:: The data
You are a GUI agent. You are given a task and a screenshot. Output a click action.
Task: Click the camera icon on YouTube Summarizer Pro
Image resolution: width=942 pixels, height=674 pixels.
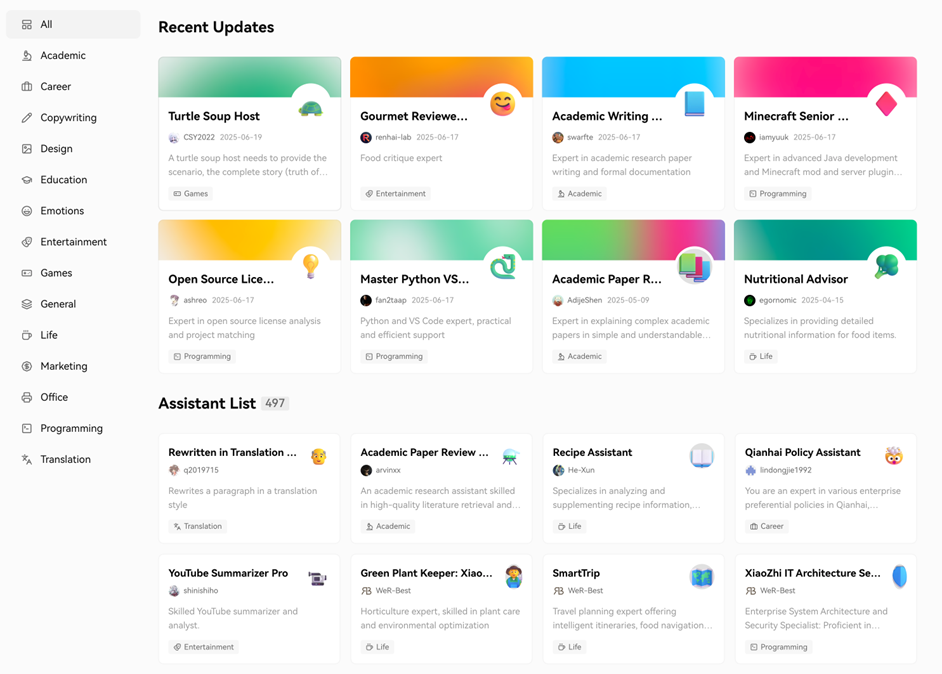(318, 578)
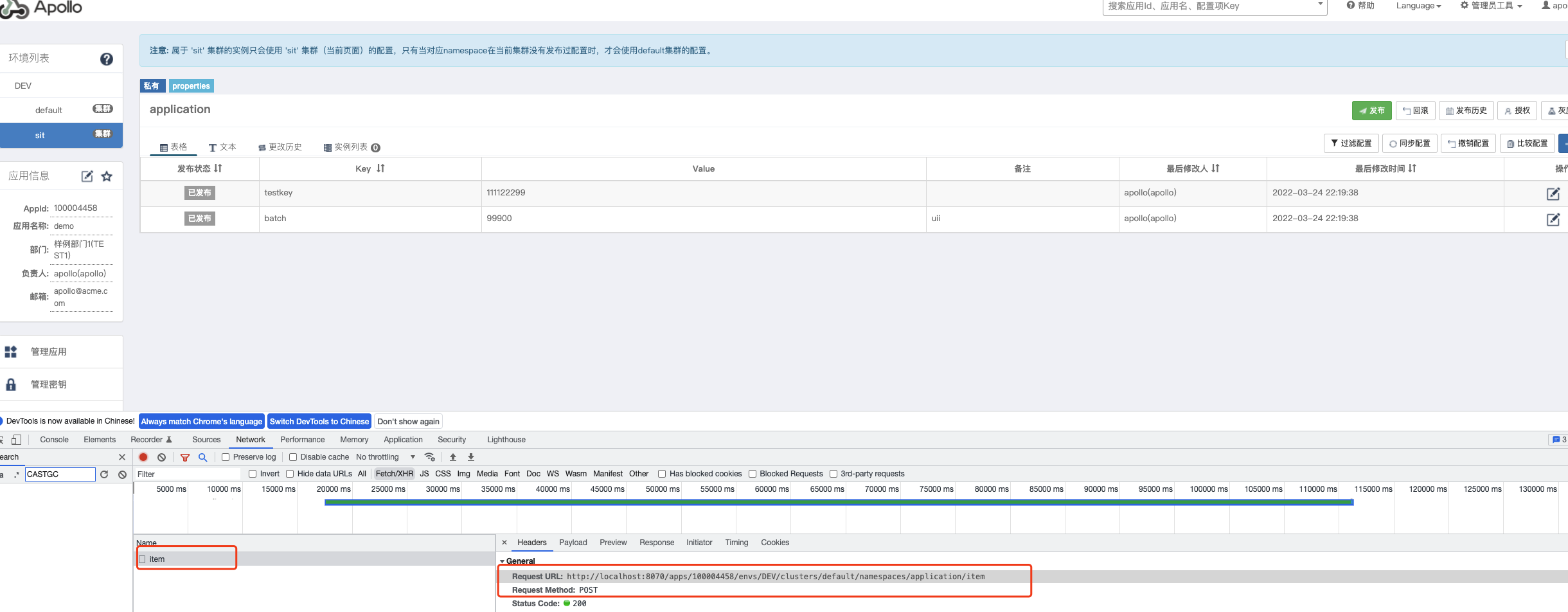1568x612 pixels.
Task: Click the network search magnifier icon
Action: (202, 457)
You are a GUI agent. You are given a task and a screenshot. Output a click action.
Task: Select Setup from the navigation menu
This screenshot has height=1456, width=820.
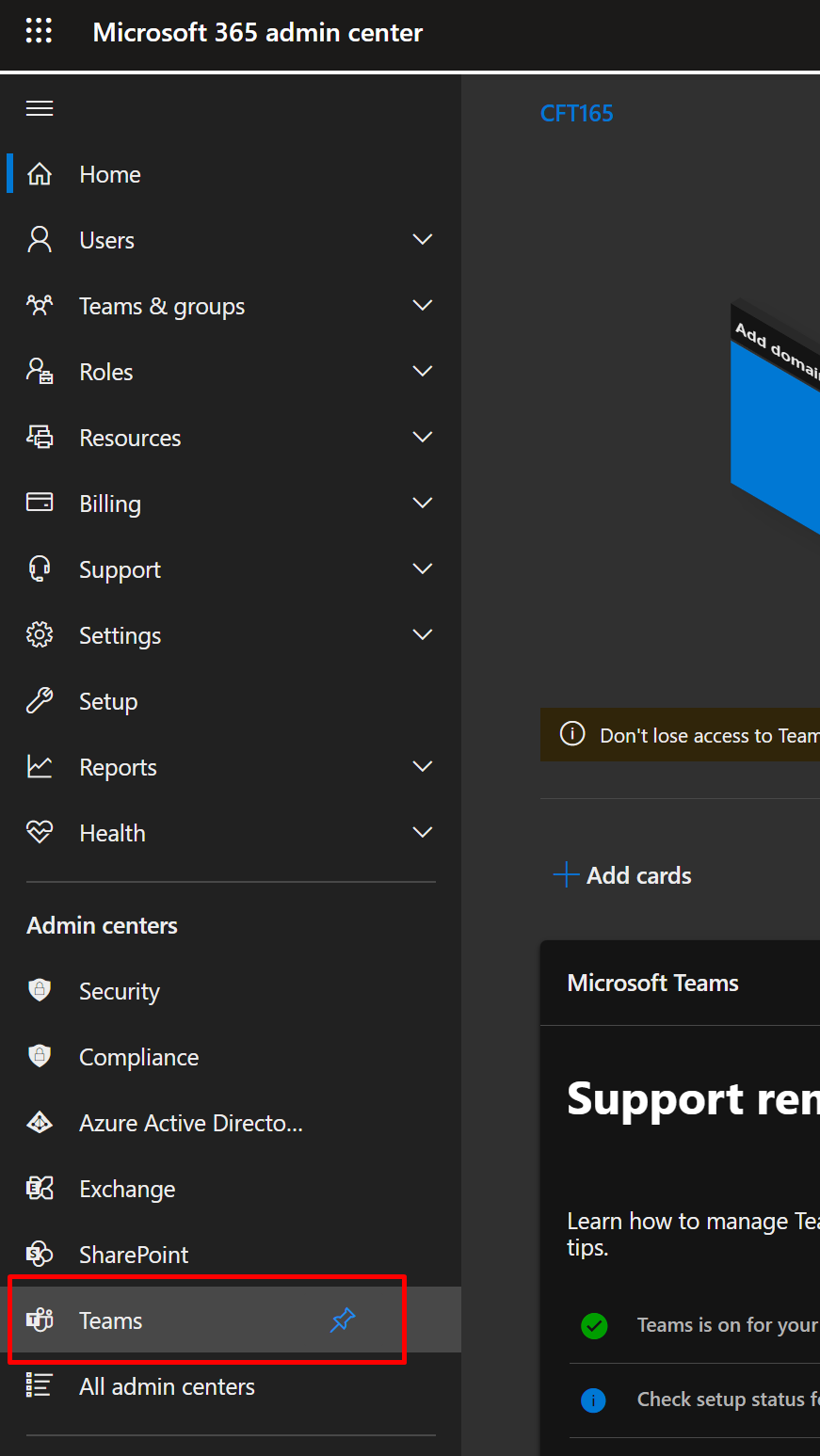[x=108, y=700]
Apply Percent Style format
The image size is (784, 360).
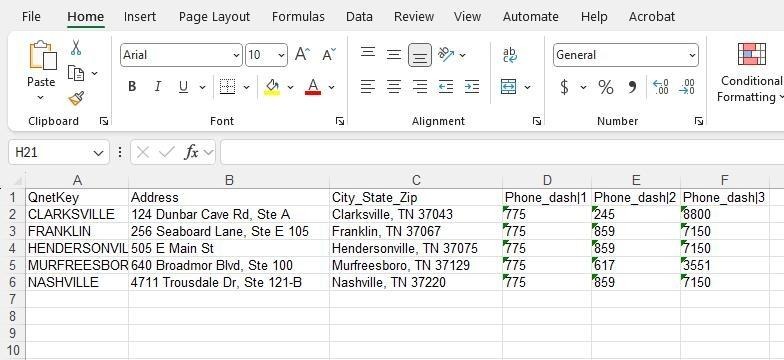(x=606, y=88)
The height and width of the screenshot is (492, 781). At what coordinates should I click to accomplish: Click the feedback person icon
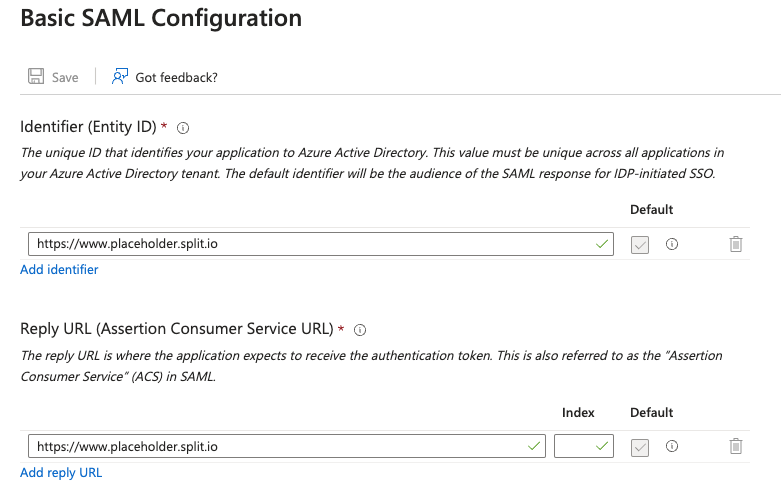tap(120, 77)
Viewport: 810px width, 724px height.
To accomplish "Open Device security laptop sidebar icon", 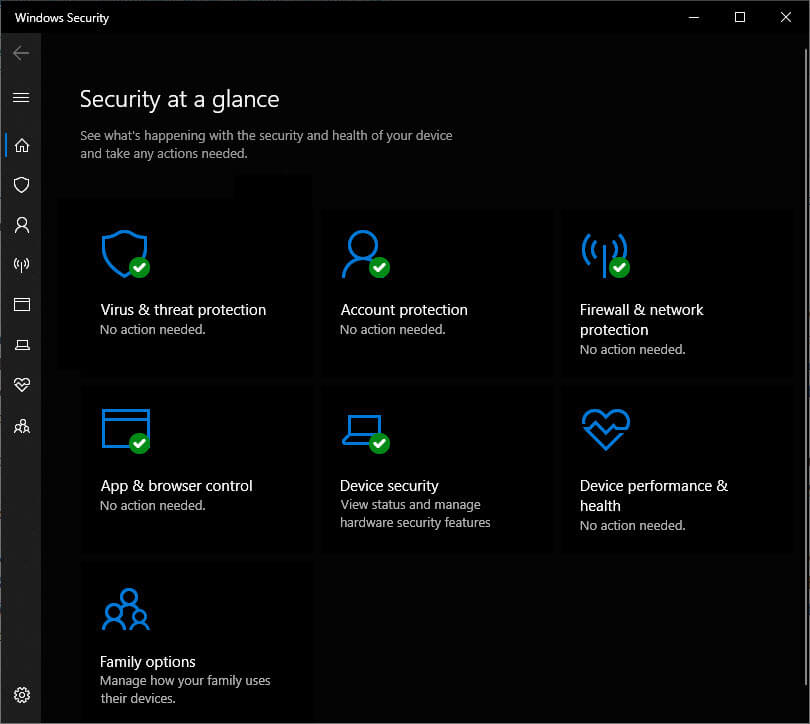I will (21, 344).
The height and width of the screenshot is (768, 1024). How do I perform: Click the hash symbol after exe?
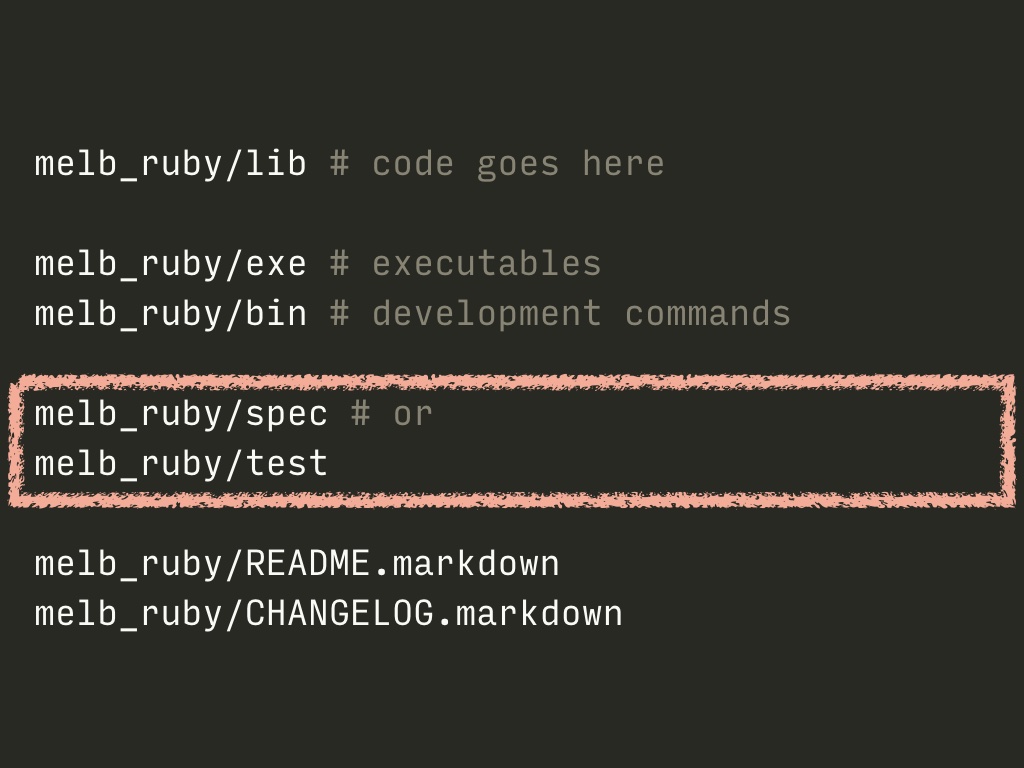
::::
What is needed: Give again, word for word, every line from the top of the data through the line with "Task: Select Setup from the navigation menu", both ends included, and exclude the pictures.

Task output:
You are a GUI agent. You are given a task and a screenshot. Output a click action.
Task: Click the camera icon on YouTube Summarizer Pro
Image resolution: width=942 pixels, height=674 pixels.
(318, 578)
1568x612 pixels.
Task: Click the network search magnifier icon
Action: (202, 457)
You are a GUI agent. You are given a task and a screenshot. Output a click action.
Task: Select Setup from the navigation menu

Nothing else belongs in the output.